- What to produce: Can you turn the material from the line containing "This screenshot has" through its end, with both that line and the last one included, into a JSON list of strings with one string per line, skipping blank lines and omitting the pictures?

═════ Task material ═════

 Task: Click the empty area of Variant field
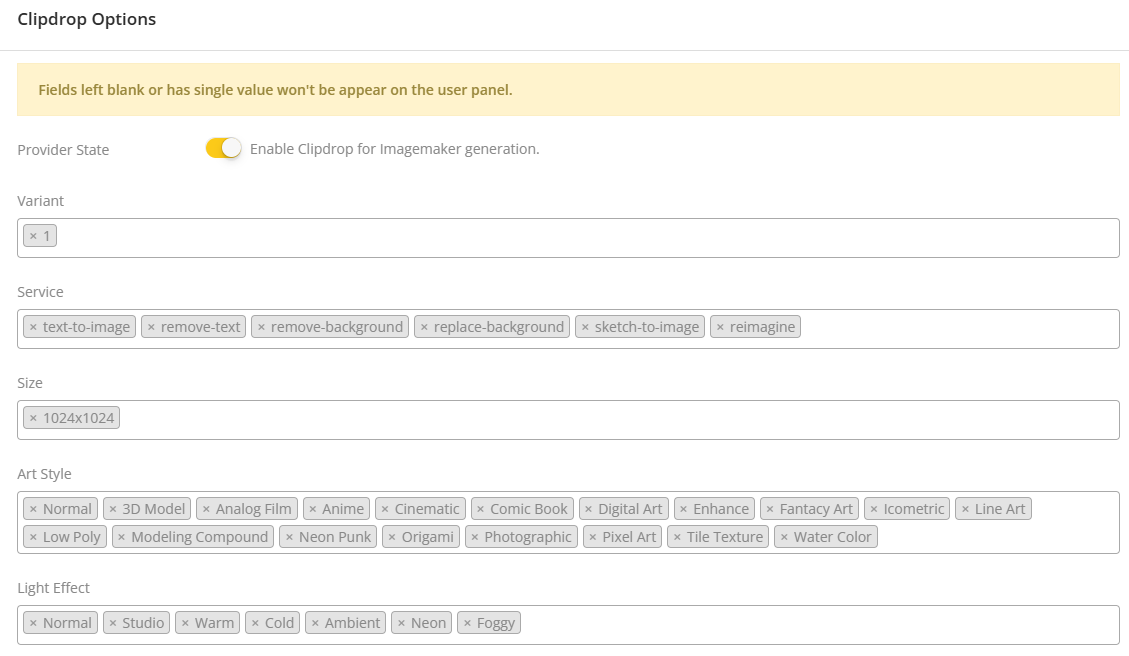(x=580, y=237)
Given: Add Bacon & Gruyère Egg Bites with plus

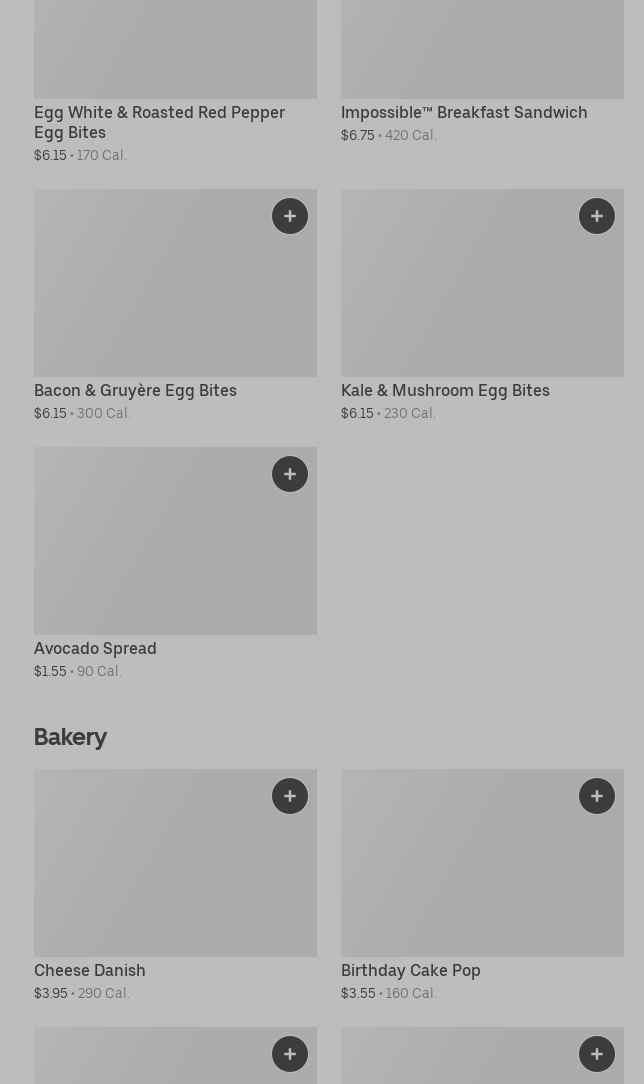Looking at the screenshot, I should pos(290,216).
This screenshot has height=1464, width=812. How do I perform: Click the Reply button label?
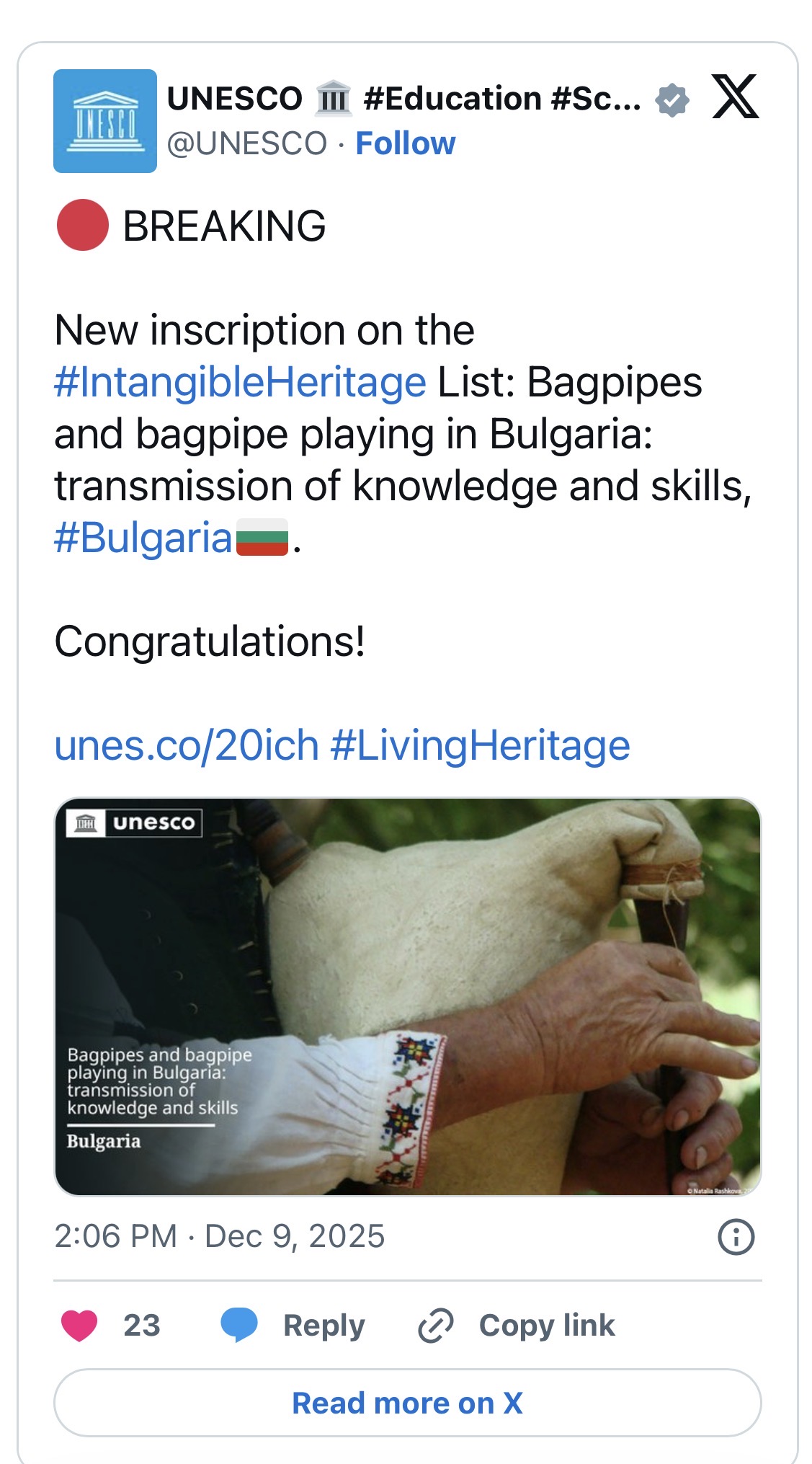click(x=324, y=1326)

═════

- Correct result:
[
  "This screenshot has height=1464, width=812. How do I perform: Click the Reply button label?",
  "click(x=324, y=1326)"
]